> [TASK DESCRIPTION] For every record beneath this instruction, give an exact repetition, omitting images.

> [DATA FOR ANALYSIS]
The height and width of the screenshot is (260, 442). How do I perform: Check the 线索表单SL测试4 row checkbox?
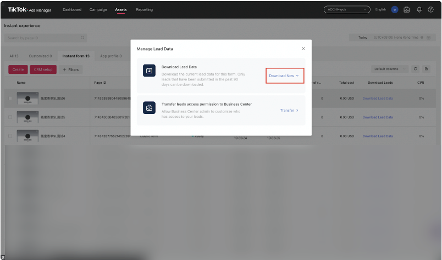[x=10, y=136]
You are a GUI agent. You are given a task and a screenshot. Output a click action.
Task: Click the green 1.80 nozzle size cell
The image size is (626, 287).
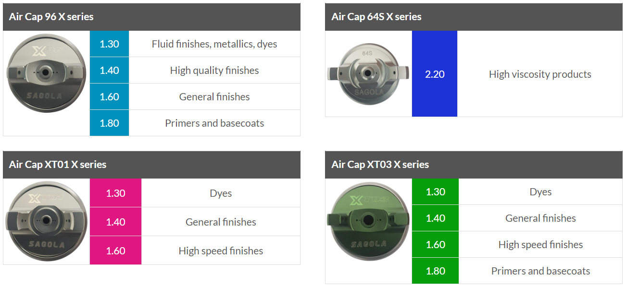pos(435,271)
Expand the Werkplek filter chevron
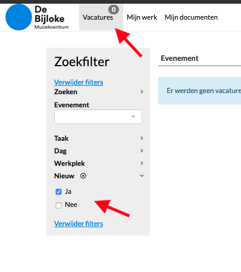 [142, 163]
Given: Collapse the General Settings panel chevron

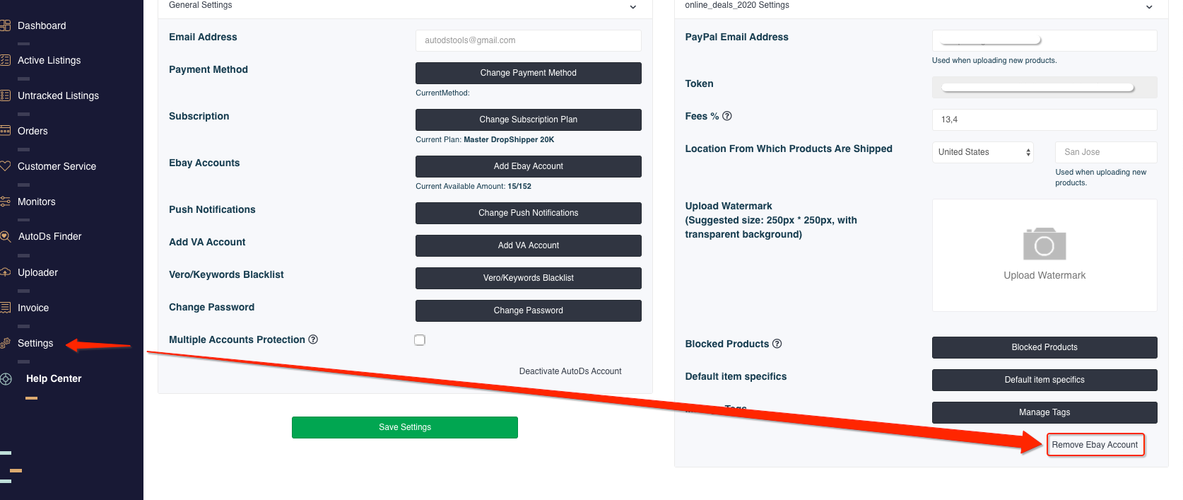Looking at the screenshot, I should tap(633, 7).
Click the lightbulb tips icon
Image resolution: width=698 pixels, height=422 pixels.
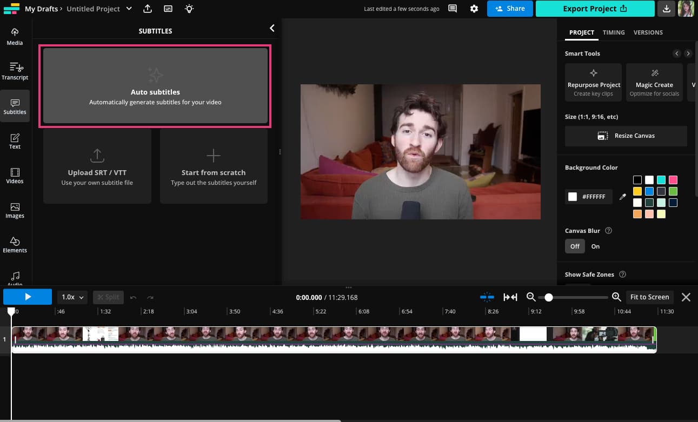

> [EXPECTED ANSWER]
The height and width of the screenshot is (260, 442). How do I perform: Check the 线索表单SL测试4 row checkbox?
[x=10, y=136]
You are a GUI agent. You are given a task and a screenshot. Output a click action.
Task: Click the green 1.80 nozzle size cell
The image size is (626, 287).
pos(435,271)
Expand the Werkplek filter chevron
 [142, 163]
Given: Collapse the General Settings panel chevron

Looking at the screenshot, I should tap(633, 7).
Click the lightbulb tips icon
Image resolution: width=698 pixels, height=422 pixels.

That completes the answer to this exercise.